■ **Requirement**: Reproduce the following lines word for word, leaving out the pictures.

start Provided data

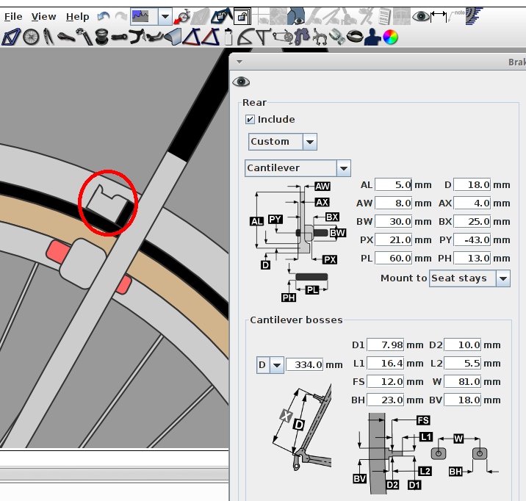Open the frame geometry tool icon
The width and height of the screenshot is (526, 501).
pos(10,36)
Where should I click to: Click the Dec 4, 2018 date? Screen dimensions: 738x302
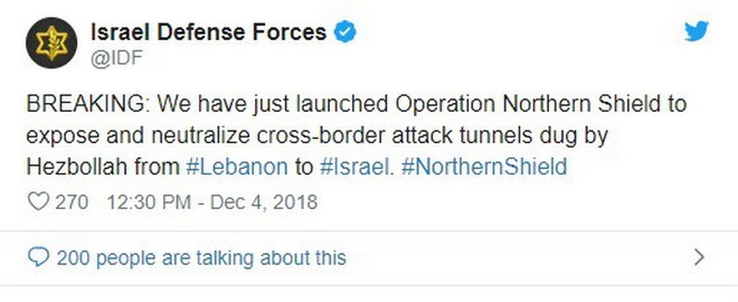click(x=264, y=202)

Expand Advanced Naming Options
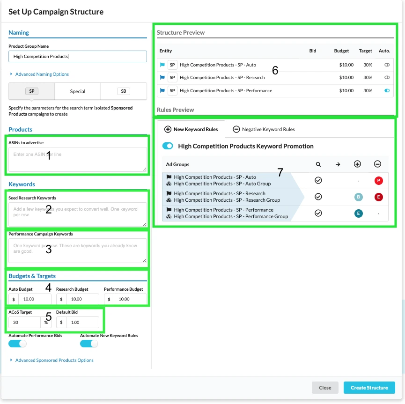point(41,74)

end Provided data

■ **Worked answer**:
Open the frame geometry tool icon
The width and height of the screenshot is (526, 501).
pos(10,36)
Where should I click to: Click the Dec 4, 2018 date? Screen dimensions: 738x302
click(x=264, y=202)

Expand Advanced Naming Options
point(41,74)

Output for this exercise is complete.